Dan has been working for many years to form a “drastically different worldview for the coming era of science, which will have at least some psychological, socio-economic, and ecological consequences, just as the cultural consequences of quantum and relativity physics have been huge and pervasive.”
We agree that philosophers have been gradually deleted by the equations of physics, leaving the mathematical basis of science to stand on its own—a language few can read though it impacts everyone.
In order to re-enliven science in society, we have to reintroduce philosophers with explanatory narratives. This will not only make scientific discoveries understandable and accessible to ordinary people; it will actually broaden the horizons of science itself.
Beyond the scientific enterprise, my philosopher friend and I also agree that the problem of competing, ungrounded political narratives, based in arbitrary worldviews arising from mere opinion and belief, can be traced in large measure to the abandonment of coherent, explanatory narratives of scientific discoveries by authentic philosophers.
Popularizers such as Neil deGrasse Dyson, and even Stephen Hawking, attempt to fill the philosophical vacuum. But because they aren’t philosophers, they only make matters worse. (I’m not referring to academic or “professional” philosophers, both of which are oxymorons, but those rare people with the capacity and drive to question to the root of things, have insight into reality and actuality, and offer explanations in a way that any serious, intelligent person can understand.)

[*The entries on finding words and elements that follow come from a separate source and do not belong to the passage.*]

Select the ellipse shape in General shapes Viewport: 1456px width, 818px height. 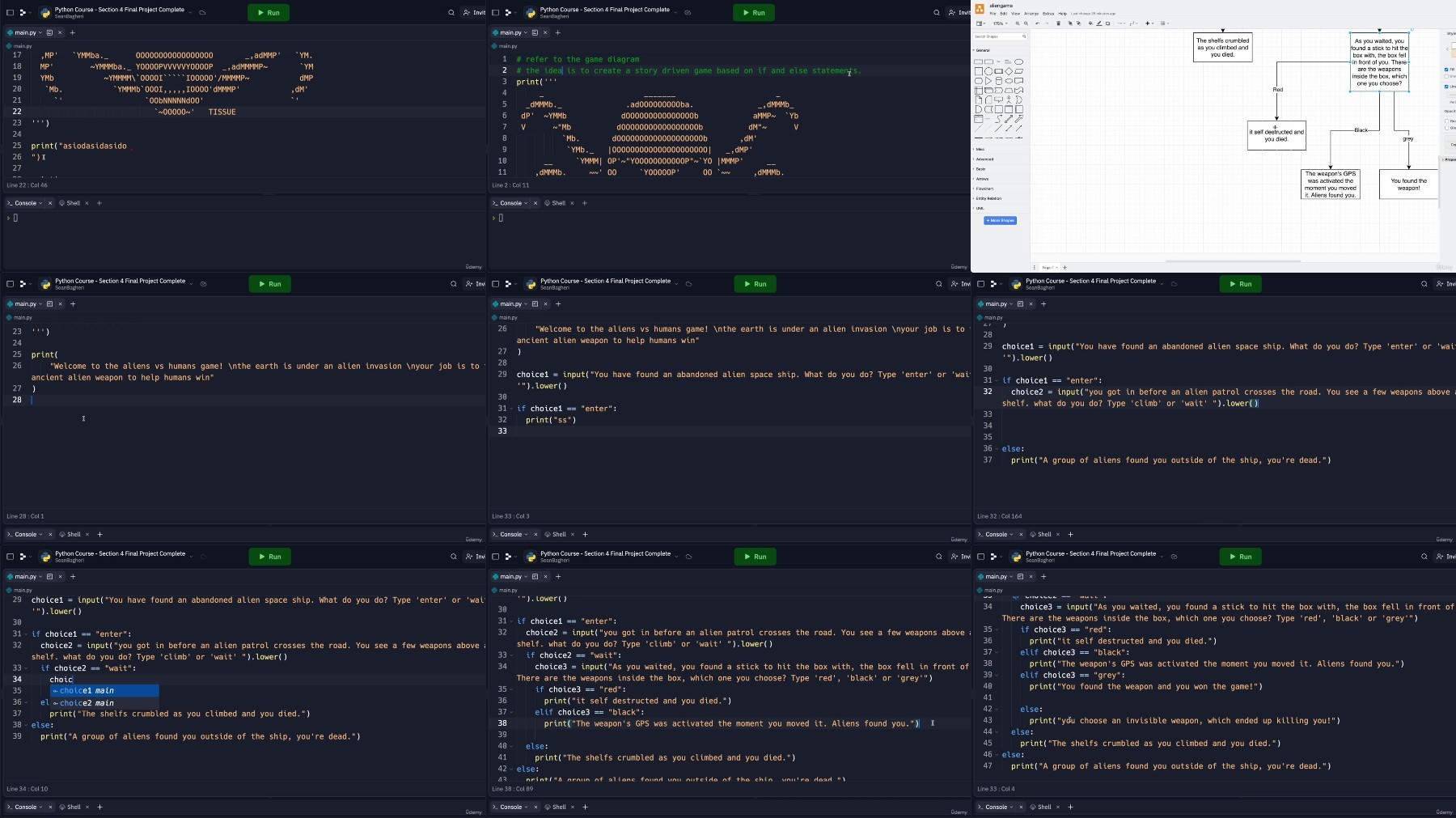[1018, 61]
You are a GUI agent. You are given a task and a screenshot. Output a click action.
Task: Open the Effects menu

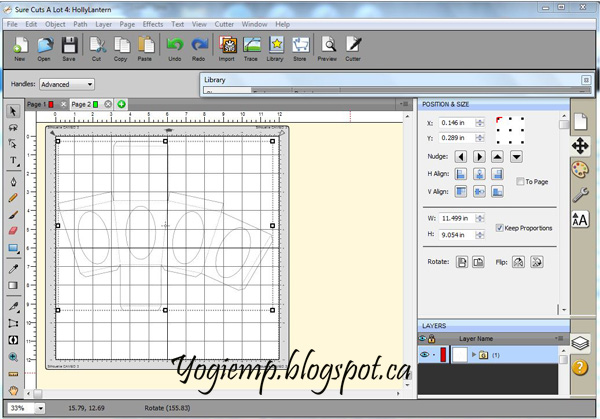click(x=152, y=22)
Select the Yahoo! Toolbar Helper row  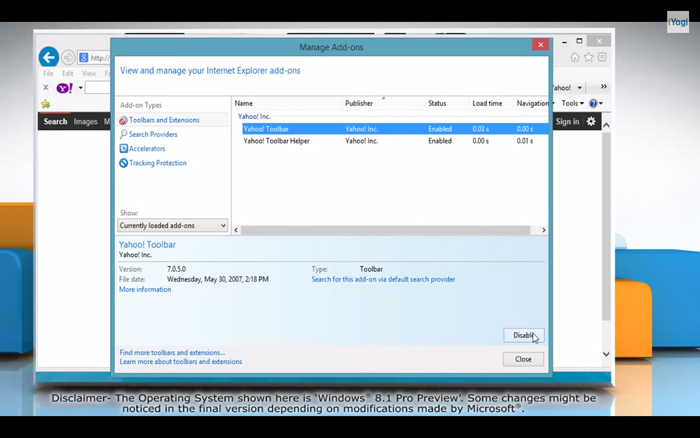[x=276, y=141]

In this utterly confused, collapsed culture, everyone has become a philosopher, which means that no one actually is. The attack on philosophy has been so effective that philosophy has been reduced to arcane academic disputes and largely superficial nonsense written by academic philosophers for the New York Times.
Where Dan and I differ is on the question of the place of and relationship to so-called higher thought in human life. To Dan’s mind it’s a question of “if and how transmutation fits into the inevitable development and historical context of the general transformation in human thought.”

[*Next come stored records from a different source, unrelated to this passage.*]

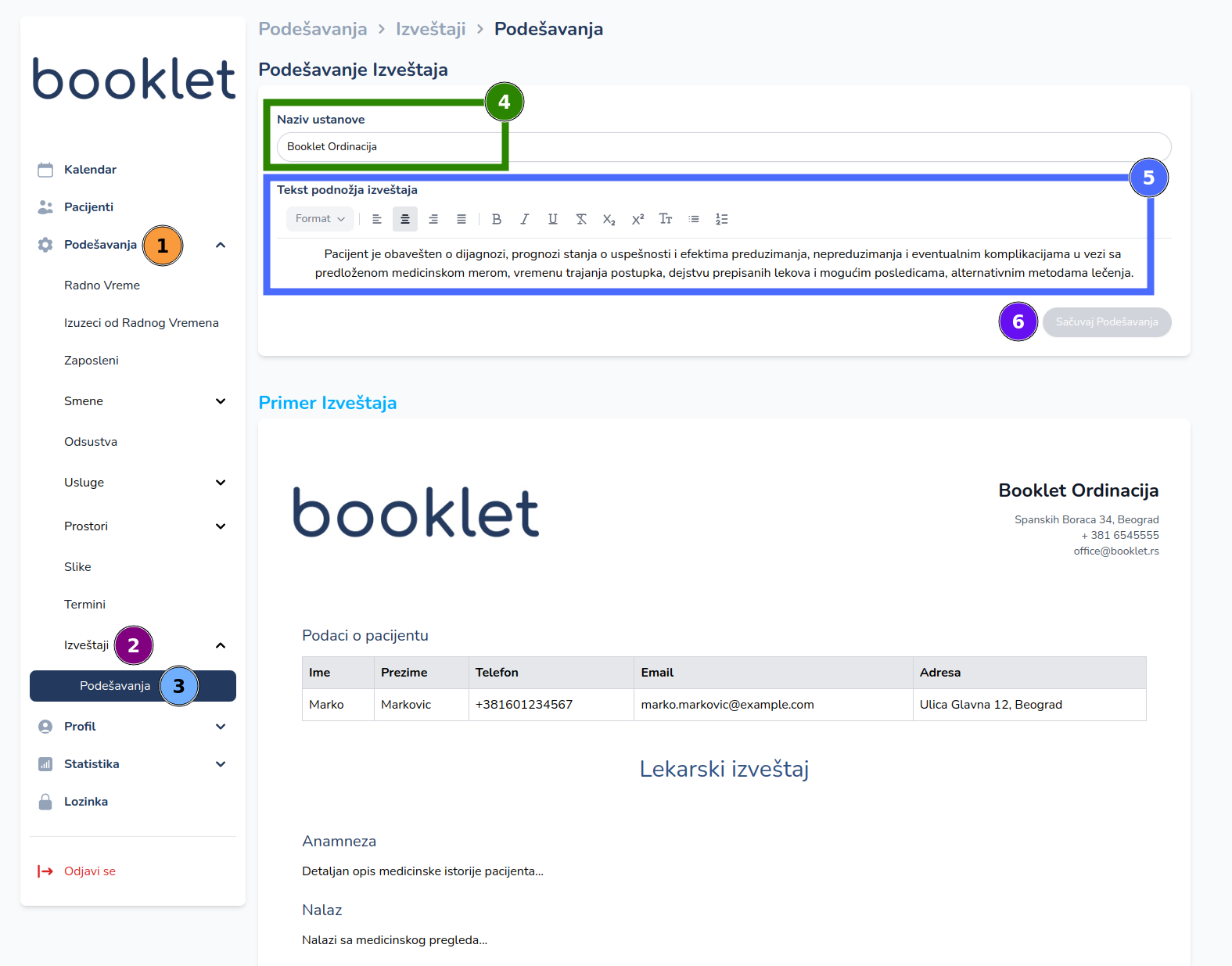This screenshot has height=966, width=1232.
Task: Click the Odjavi se logout link
Action: 89,871
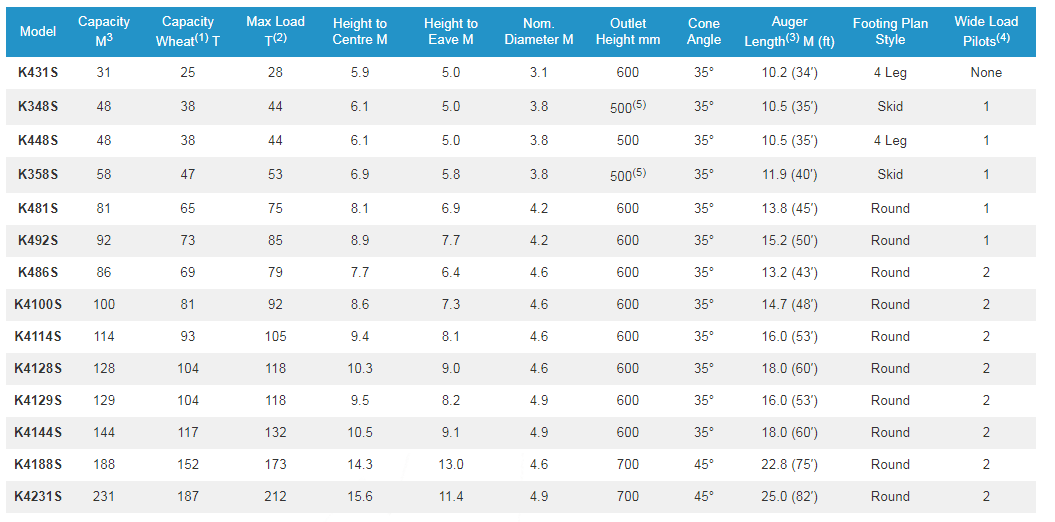
Task: Click the Height to Centre M header
Action: (359, 31)
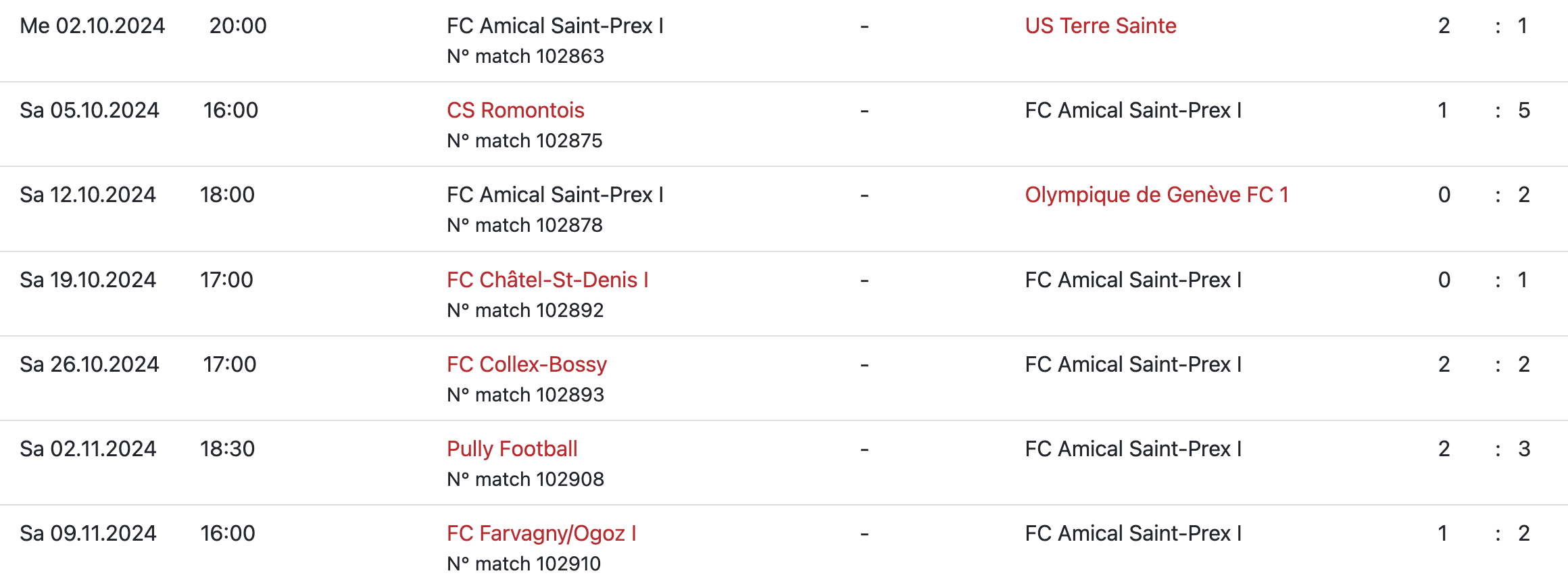
Task: Click the 18:30 kickoff time
Action: [x=227, y=449]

I point out that by definition the transmutation of the brain cannot fit into any historical context of thought. However the transmutation of the brain using thought can and does make room for the transformation of philosophy and science.
All transformations of thought (that is, of philosophy) have left the basic trajectory of accelerating human fragmentation untouched. Only a transmutation in the brain’s relationship to the evolutionary leap of symbolic thought is sufficient to end the fragmentation of the earth and humanity.
Transmutation cannot occur through any external, scientific or technological means, but only through awakening awareness quicker than thought, and igniting attention strong enough to keep psychological thought quiet. This is what’s required to change the disastrous course of humankind.
It’s certainly is not true, as my friend maintains, “that for all we know the necessary human transformation may be already complete or headed toward completion with this philosophy of science transformation in thought.”
The cognitive leap that occurred about 100,000 years ago in eastern and southern Africa—the transmutation that made us “modern humans”—was only conscious after the fact.
We’re essentially talking about a conscious transition from Homo sap to Homo sapiens, brought about through self-knowing insight. For the first time in the history of life on earth, there can and must be a conscious evolutionary leap.
So can this transmutation begin in enough individuals now to ignite the psychological revolution essential to change the basic, disastrous course of humankind?